Out of the Office: The Working from Home Debate

At the recent South by Southwest festival, wellness experts convened to discuss work environments in a talk entitled “Your Desk Job Makes You Fat, Sick and Dead”. This was part of a larger discussion series, aiming to highlight how corporate wellness begins with employee physical, emotional and environmental wellbeing, and this is the incentive that flexible work arrangements, such as working from home, offers.

Moderator Cali Williams Yost, CEO of Work+Life Fit Inc. which is a business that provides consultation and resources for navigating work-life balance, noted that companies such as Yahoo and Best Buy Co are ending location and schedule flexibility for most employees. She said, ‘We could not have planned to have this panel at a better time. Physically and mentally, a lot of us are not doing very well the way we are working currently, and what that does then is it carries into the workplace.’ She continued, ‘We can’t be as creative and innovative and engaged if we aren’t our best physically and emotionally, and that all interacts together to make us and our organisations fat, sick and dead.’

According to Yost, the media tends to cover the extremes of entirely in-office or out-of-office schedules, but a hybrid model, what she refers to as “workshifting,” is a solution that suits many businesses. ‘There needs to be a much more expansive way to think about how, when and where we work, and one way to think about it more expansively is workshifting and really finding the optimal time and place for business and people,’ she said.

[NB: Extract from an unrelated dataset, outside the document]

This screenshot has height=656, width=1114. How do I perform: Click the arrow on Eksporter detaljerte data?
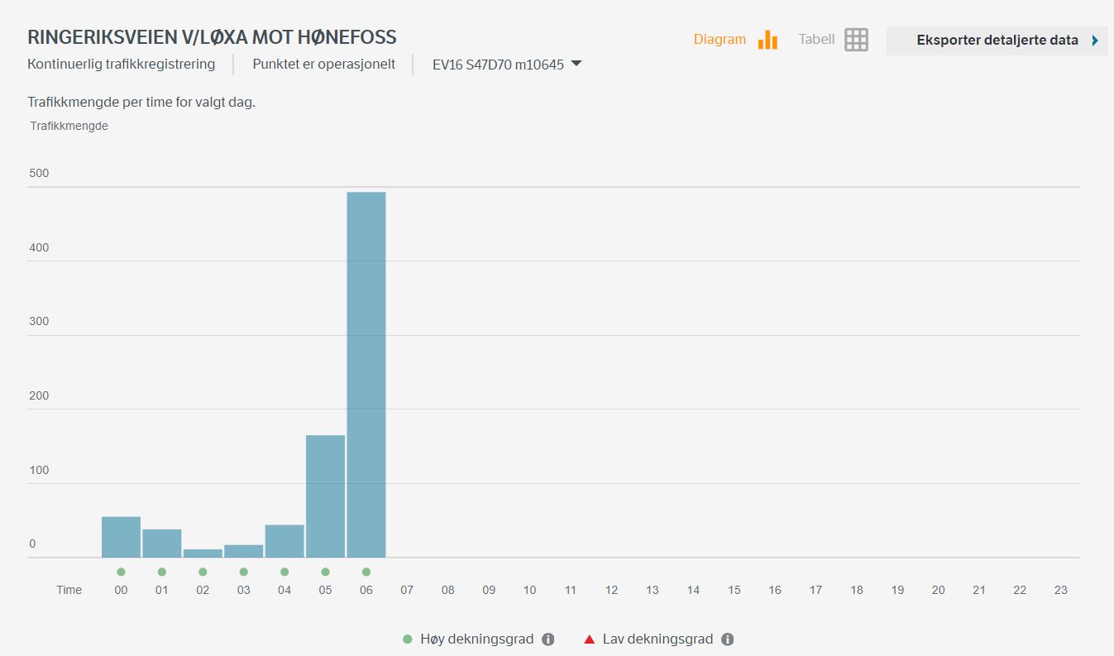coord(1095,41)
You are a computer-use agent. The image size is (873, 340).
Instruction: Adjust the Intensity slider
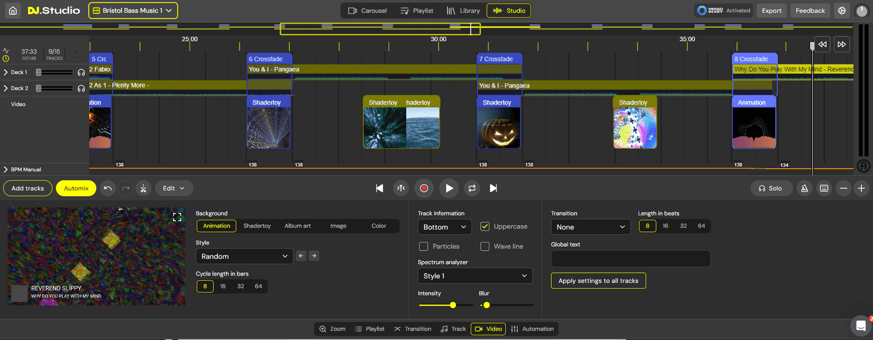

Global Workplace Analytics recently showed that 36% of employees would choose increased flexibility over a raise, while a separate study of technology professionals revealed that 37% would even have a 10% pay-cut, if that meant they could work from home. Kate Lister, the president of Global Workplace Analytics, argued, ‘By avoiding the commute just half of the time, a typical employee can gain back 13 days, equivalent work days, that they would have otherwise spent playing in traffic, and they can save between $2,000 and $7,000 per year. Again, this is just half of the time not going to the typical office.’

Leah Brinkmeyer, a Chicago-based marketing executive, attested to the employee-employer benefits of workshifting, ‘The biggest thing is if the company allows for flexibility, then they also have strong values and have high regard for family-work balance. My family is No. 1 in my life, and since they respect that, I find myself bending over backwards for them and being very loyal to them — even if our raises are minimal to none.’